On Aug 7, 2014, at 12:45 PM, Robert Moskowitz <r...@htt-consult.com> wrote:

> I am working now more on handcrafting my SD cards for arm testing. Gparted 
> did not do a good job, allowing me to make parititions not on 'cylinder 
> boundaries'.

FWIW cylinder boundaries are legacy and irrelevant, for either SSDs (including 
SD cards) or HDDs. You have to go back two epochs to get to CHS being relevant. 
Everything is LBA these days. The boundary you want is simply 2048 for 512 byte 
(logical) sectors, which is a 1MB boundary. That's the easiest and works well 
for everything, you don't have to think about it any further. Any recent 
parted, fdisk, and gdisk do this.


>  And the labels it created were not recognized when I mounted the drive.  I 
> had to use the disk utility to fix the labels.
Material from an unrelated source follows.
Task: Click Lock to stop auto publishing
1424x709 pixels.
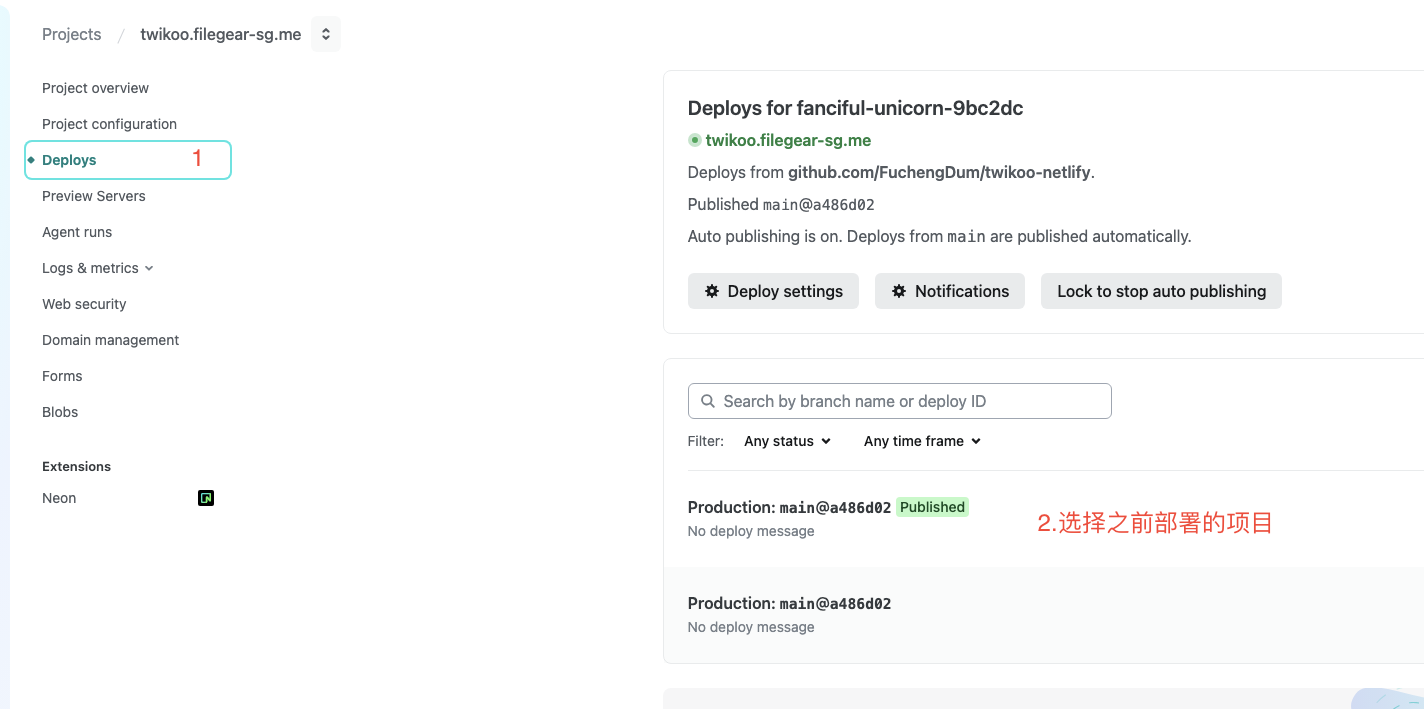Action: click(x=1161, y=291)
Not recognized? That's vague. What does happen? The volume label appears 
garbled, or is blank? What is "disk utility"? There's "Disks" a.k.a. 
gnome-disks.

Is the SD card being GPT partitioned or MBR partitioned? GPT partitions support 
partition names, MBR partitioning doesn't. So maybe there's a weird conflict 
somewhere between volume labels (a filesystem name), and partition names (a GPT 
only thing).


>  Anyway, to script it and to put this up on some wikis, I really need to do 
> this by command line.
> 
> So I have looked at both fdisk and parted.  Neither are for 'simple' command 
> lines.  Fdisk takes me back to my DOS days (wonder where MS got it from?).
> 
> So first I want a command that will delete all partitions on /dev/sdb

fdisk and gdisk have only interactive modes. parted has both command line and 
interactive modes, it sounds like you're only familiar with the interactive 
mode. But I'm not sure if it accepts MB units in command line mode; it does in 
interactive mode. Possibly cfdisk or cgdisk will offer what you want.
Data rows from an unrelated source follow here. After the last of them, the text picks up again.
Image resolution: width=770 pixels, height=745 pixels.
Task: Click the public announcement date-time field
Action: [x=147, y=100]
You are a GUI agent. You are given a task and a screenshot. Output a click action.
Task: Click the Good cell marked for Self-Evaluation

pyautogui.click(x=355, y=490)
> Of course, I understand how many MB I want each, but I am suppose to (or so 
> from the warnings that 'fdisk -l' provided) maintain boundaries.
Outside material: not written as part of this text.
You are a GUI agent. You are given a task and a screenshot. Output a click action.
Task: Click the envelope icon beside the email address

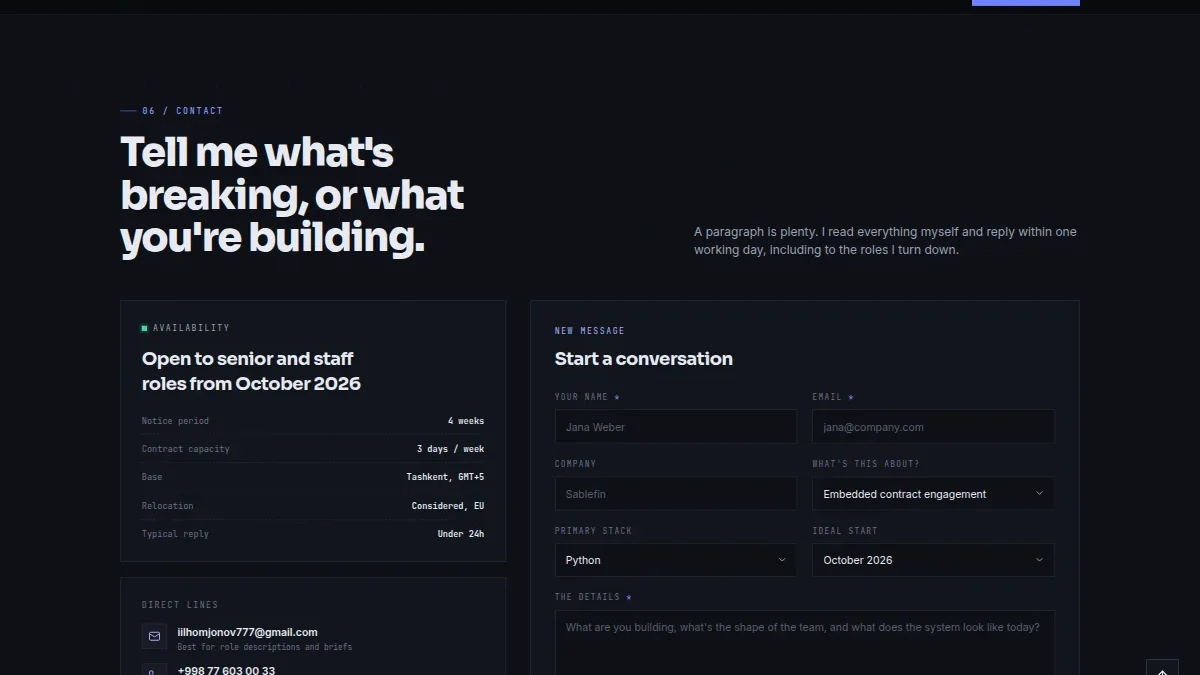point(154,636)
If you specify all partition start and end values in MB, or in sectors that are 
2048 divisible, it's fine. You can even get away with much less, the only time 
alignment really matters is 4096 sector HDD's, so that's an 8 sector or 4KB 
alignment. It's just that 1MB or 1GB units is ultimately all we care about for 
partition sizes, and they happen to align.